Quando me refiro ao diálogo, falo de uma técnica que permite a dois ou mais personagens trocarem blocos de discurso direto no meio de uma narrativa sem que soem como bonecos de ventríloquo do autor ou como oradores na tribuna da Câmara dos Deputados. Alguns escritores se saem bem da tarefa, a maioria não – e pode até ser que estes, sendo bons em outros fundamentos, contem com nossa complacência de leitores dispostos a fazer vista grossa para o diálogo manco. (Cada vez me convenço mais de que a boa ou má vontade prévia do leitor é meio caminho andado – ou desandado.)
A complacência eventual não muda o fato de que o fundamento do diálogo pode ser dominado ou não. Minha formação de escritor se deu num tempo em que ainda se atribuía grande valor a isso.
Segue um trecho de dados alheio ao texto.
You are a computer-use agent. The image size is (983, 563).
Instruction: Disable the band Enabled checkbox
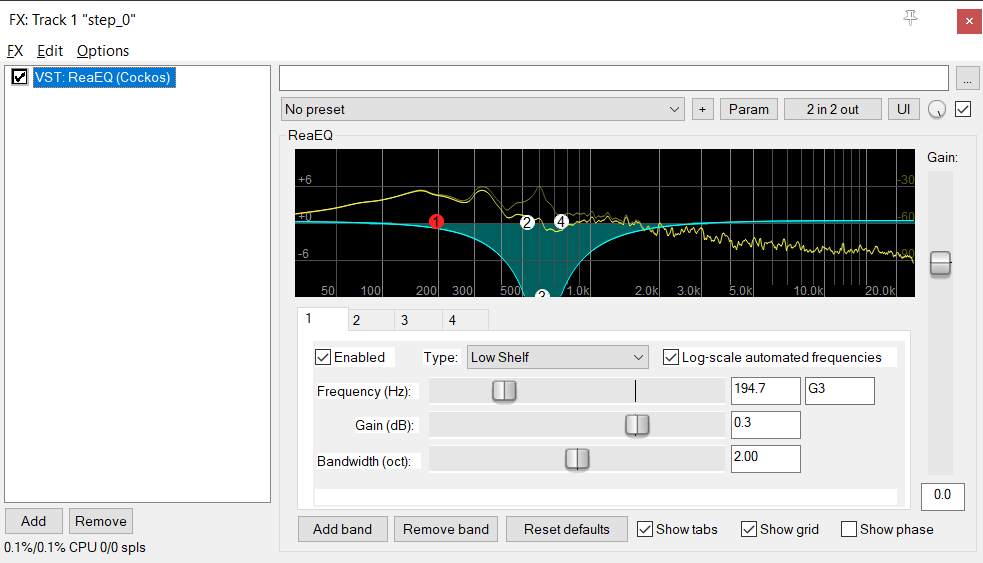[x=324, y=357]
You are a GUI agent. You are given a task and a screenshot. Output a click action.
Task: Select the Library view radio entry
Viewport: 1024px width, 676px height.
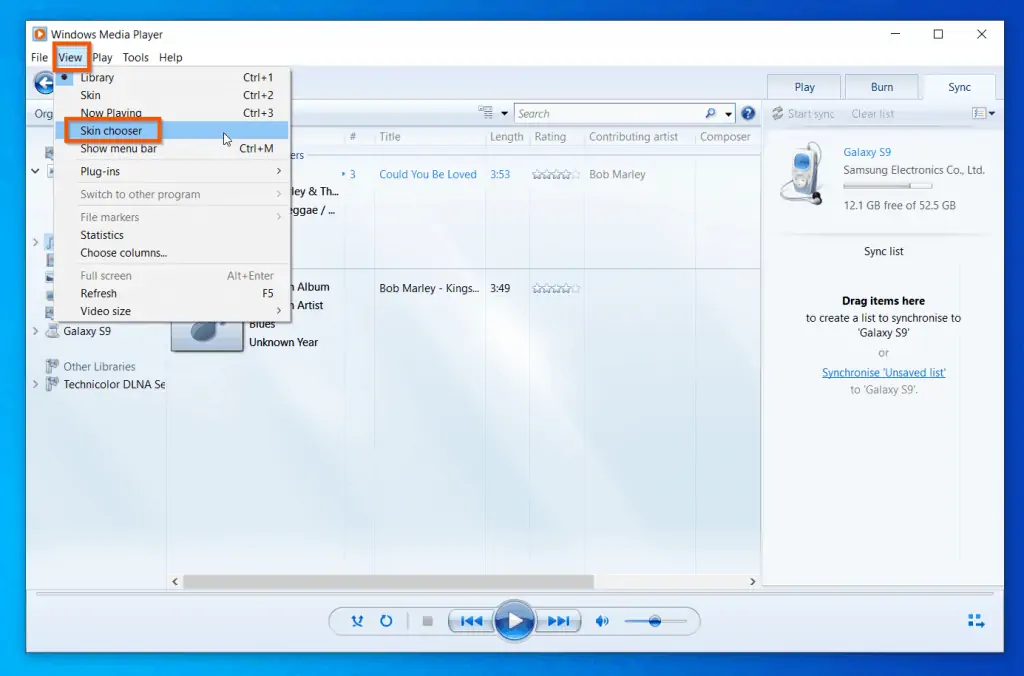tap(97, 77)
Ultimamente, o assunto anda meio esquecido, o que suponho ter a ver com a queda em desgraça da “prosa realista” nas universidades (como se o diálogo, que tem nela um papel fundamental, fosse irrelevante para outros registros). Poucos anos antes de morrer, em momento pouco feliz, o escritor gaúcho Moacyr Scliar chegou a declarar que folheava livros para medir no olhômetro a quantidade de diálogos: “Se forem muitos, não acredito que sejam bons livros”.
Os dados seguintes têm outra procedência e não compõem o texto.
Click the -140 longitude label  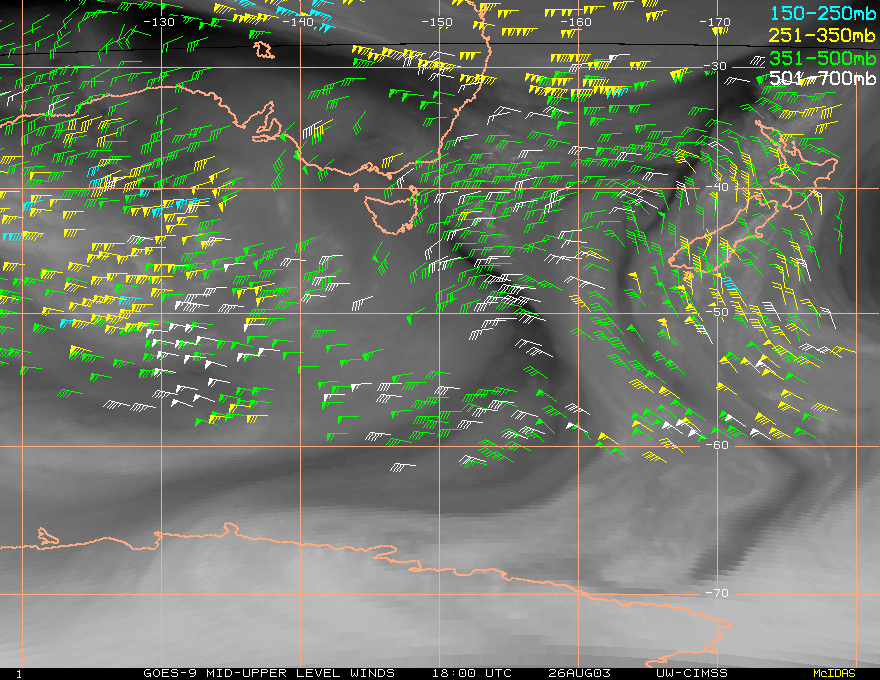298,22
Durante muito tempo escrevi, sem publicar, diálogos que, mal tocavam a página, passavam a me repugnar intensamente. Eram mais falsos que propaganda eleitoral, às vezes coloquiais demais (“Tu tá de brincadeira, mermão?”), às vezes coloquiais de menos (“Lamento informar, contudo, que pegarei o trem das onze com a firme intenção de nunca mais regressar”), quase sempre de uma dolorosa irrelevância (“Bom dia!” “Bom dia, como vai?” “Eu vou bem, e a senhora?” “Ah, vai-se indo”.)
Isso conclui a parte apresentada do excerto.